**WHAT YOU ARE ASKED TO DO**
Copy out all lines of the records in which the word "column" appears.

(Recorded data)
★ ★ ★ ★ ★

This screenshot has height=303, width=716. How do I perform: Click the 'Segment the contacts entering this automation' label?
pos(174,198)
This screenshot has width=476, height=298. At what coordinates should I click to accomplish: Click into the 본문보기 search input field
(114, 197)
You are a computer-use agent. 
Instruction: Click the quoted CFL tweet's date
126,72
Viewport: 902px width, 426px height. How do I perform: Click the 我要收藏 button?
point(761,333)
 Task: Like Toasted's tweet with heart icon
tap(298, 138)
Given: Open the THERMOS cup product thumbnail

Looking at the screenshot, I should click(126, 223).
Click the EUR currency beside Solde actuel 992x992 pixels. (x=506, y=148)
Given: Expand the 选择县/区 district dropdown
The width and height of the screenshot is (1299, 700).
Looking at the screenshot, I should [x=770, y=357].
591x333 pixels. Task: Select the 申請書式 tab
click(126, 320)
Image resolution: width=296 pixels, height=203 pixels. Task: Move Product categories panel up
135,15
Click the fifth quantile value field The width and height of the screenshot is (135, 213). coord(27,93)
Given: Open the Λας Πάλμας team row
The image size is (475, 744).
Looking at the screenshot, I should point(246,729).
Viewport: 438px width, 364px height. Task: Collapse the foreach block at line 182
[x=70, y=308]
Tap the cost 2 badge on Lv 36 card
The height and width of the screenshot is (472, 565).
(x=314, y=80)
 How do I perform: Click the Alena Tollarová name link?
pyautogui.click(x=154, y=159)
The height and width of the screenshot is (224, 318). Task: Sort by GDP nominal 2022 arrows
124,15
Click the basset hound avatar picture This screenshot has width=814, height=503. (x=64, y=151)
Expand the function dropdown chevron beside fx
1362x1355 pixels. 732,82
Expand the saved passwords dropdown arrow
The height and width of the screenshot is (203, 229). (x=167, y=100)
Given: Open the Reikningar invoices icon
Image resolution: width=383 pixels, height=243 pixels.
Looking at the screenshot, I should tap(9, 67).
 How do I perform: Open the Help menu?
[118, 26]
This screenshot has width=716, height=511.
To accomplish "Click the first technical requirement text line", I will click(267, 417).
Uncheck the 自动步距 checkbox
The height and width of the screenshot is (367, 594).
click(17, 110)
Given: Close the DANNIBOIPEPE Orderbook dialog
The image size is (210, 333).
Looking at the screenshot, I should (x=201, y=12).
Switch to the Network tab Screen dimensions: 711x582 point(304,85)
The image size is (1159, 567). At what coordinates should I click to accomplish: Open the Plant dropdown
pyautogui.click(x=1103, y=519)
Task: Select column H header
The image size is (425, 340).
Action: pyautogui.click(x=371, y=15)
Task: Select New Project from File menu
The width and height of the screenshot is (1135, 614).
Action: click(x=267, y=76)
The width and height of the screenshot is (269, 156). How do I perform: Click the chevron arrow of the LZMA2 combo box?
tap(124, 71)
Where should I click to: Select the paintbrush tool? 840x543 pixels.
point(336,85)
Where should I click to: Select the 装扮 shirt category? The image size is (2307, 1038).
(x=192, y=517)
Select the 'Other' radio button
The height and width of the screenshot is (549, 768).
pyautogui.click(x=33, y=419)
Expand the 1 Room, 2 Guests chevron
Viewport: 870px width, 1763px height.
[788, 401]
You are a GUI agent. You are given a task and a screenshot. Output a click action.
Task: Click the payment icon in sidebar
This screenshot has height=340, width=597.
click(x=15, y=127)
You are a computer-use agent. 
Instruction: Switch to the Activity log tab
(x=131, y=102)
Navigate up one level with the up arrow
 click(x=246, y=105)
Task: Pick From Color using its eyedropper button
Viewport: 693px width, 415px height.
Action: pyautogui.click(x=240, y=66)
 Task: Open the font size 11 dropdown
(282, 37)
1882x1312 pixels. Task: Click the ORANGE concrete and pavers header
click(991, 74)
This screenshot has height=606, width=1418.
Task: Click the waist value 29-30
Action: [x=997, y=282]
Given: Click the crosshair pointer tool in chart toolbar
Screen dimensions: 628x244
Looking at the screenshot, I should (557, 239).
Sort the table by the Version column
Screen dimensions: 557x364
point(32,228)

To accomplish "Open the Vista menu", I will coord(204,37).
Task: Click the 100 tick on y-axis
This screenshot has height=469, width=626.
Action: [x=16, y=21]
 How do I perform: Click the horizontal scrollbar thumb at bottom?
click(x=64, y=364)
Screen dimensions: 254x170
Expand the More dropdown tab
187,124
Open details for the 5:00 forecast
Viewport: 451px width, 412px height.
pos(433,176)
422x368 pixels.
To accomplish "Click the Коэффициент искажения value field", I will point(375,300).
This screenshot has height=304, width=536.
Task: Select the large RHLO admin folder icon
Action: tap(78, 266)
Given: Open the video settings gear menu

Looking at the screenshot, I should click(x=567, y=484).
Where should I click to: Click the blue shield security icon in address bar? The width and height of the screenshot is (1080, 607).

★ ★ ★ ★ ★

**REPLY TO THE TASK**
Task: Select column H header
Sort the table by the Version column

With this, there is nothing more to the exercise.